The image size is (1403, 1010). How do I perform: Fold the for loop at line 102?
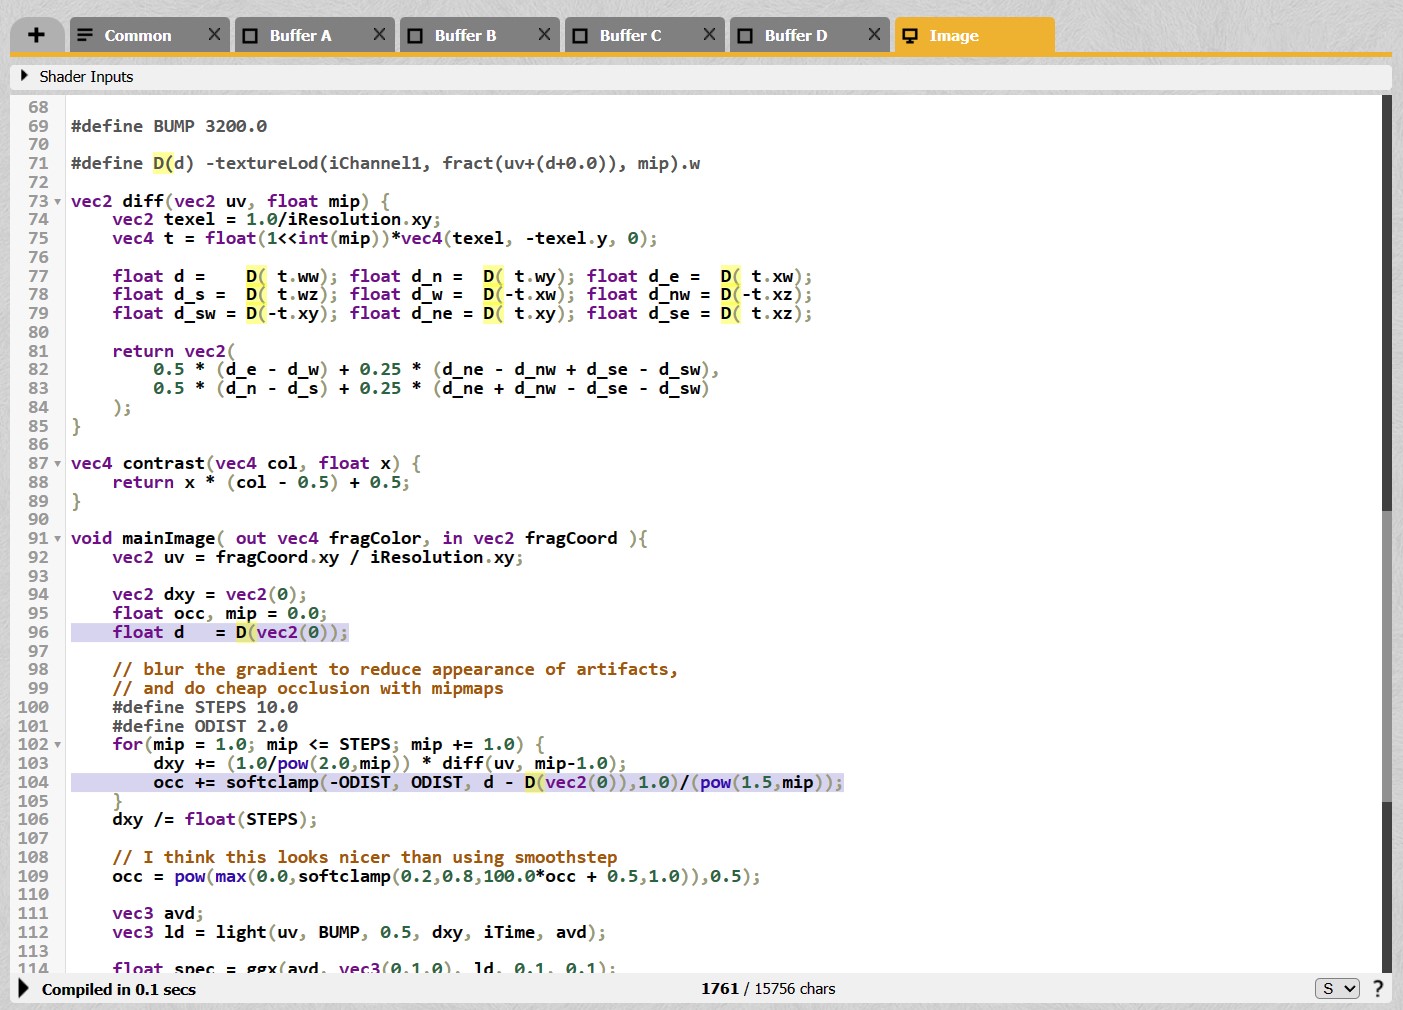click(x=58, y=745)
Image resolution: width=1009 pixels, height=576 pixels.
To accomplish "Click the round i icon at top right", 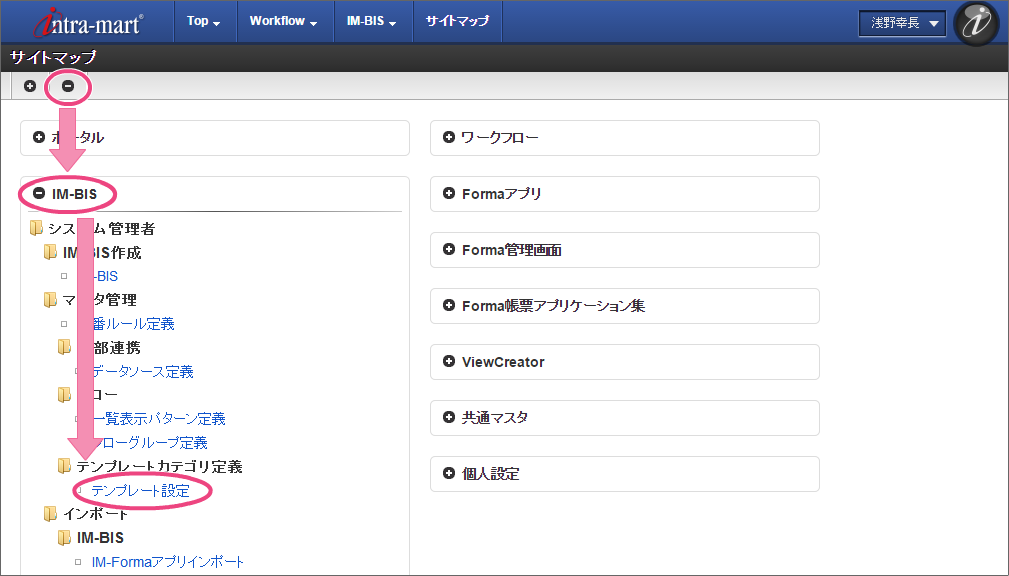I will point(975,23).
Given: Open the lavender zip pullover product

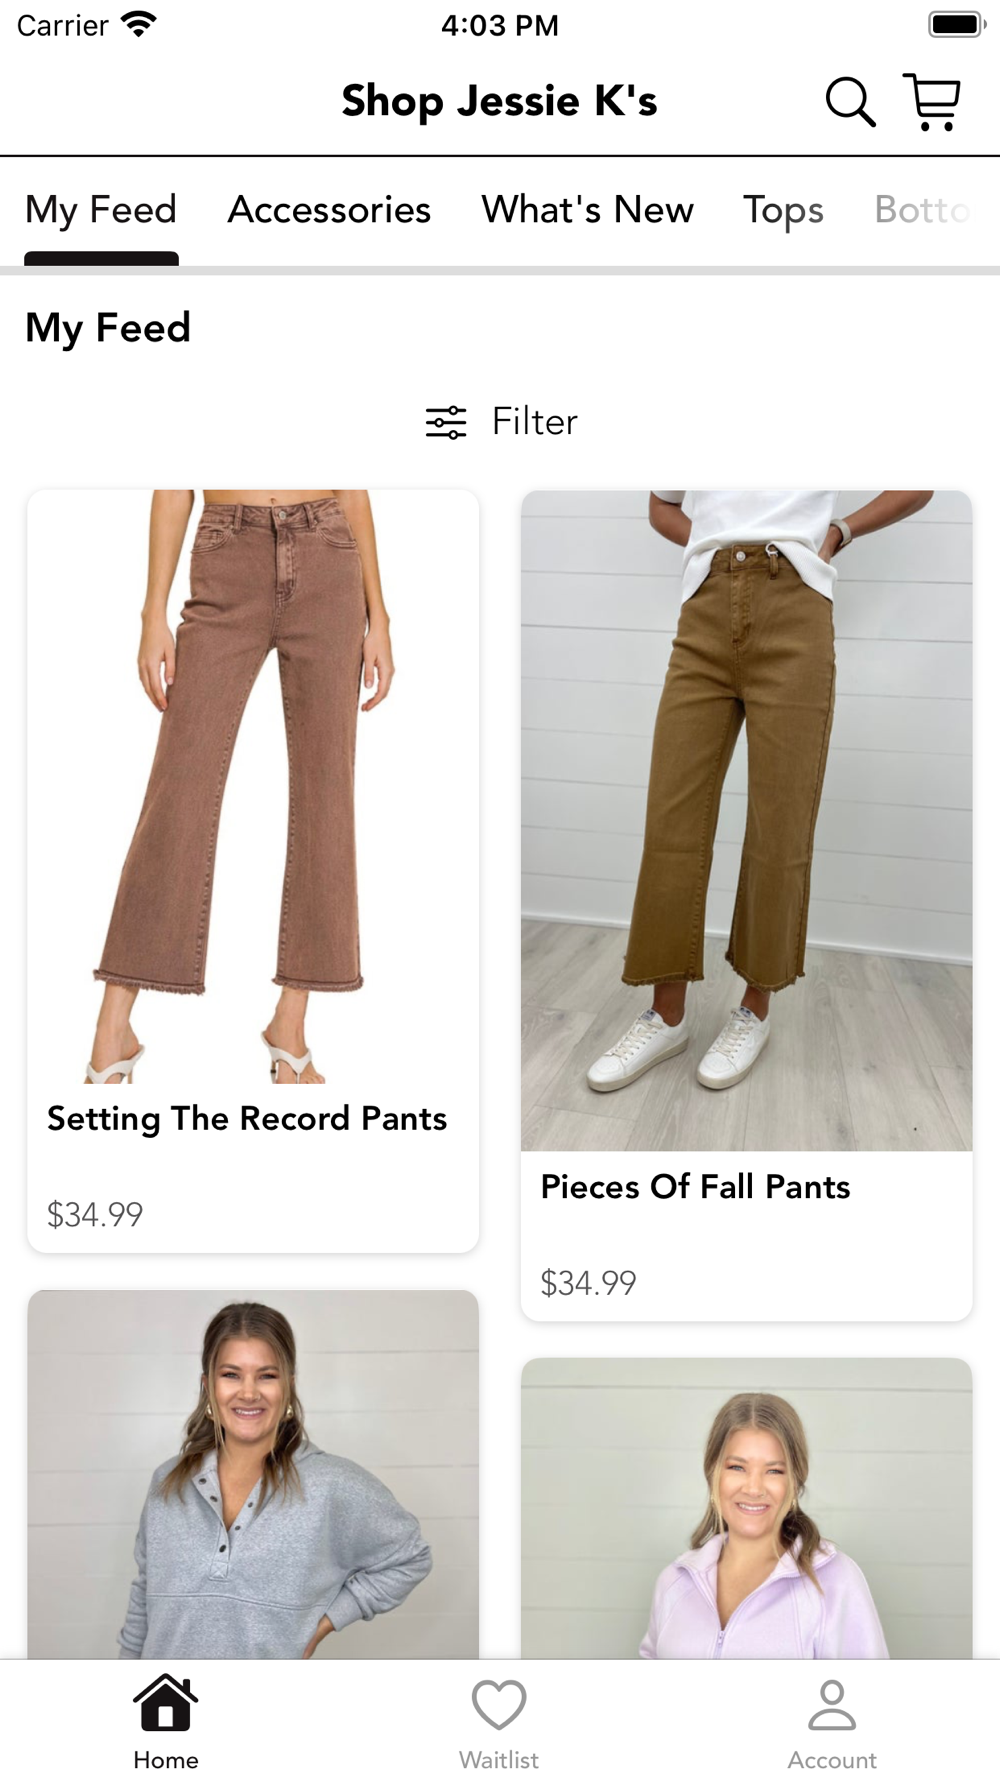Looking at the screenshot, I should (747, 1508).
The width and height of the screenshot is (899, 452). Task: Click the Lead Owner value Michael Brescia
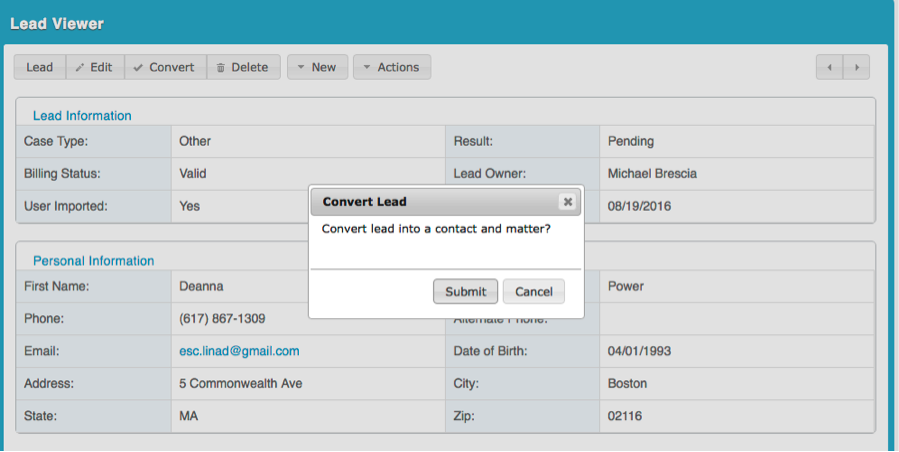click(652, 173)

## Problem to solve
What is needed is an exact repetition of every line from the line with "Given: Open the lavender zip pullover product" to the end of the data above, both ends included, with no pictures.

## Completed task
Given: Open the lavender zip pullover product

Looking at the screenshot, I should (747, 1508).
The width and height of the screenshot is (899, 452). Task: Click the Lead Owner value Michael Brescia
click(652, 173)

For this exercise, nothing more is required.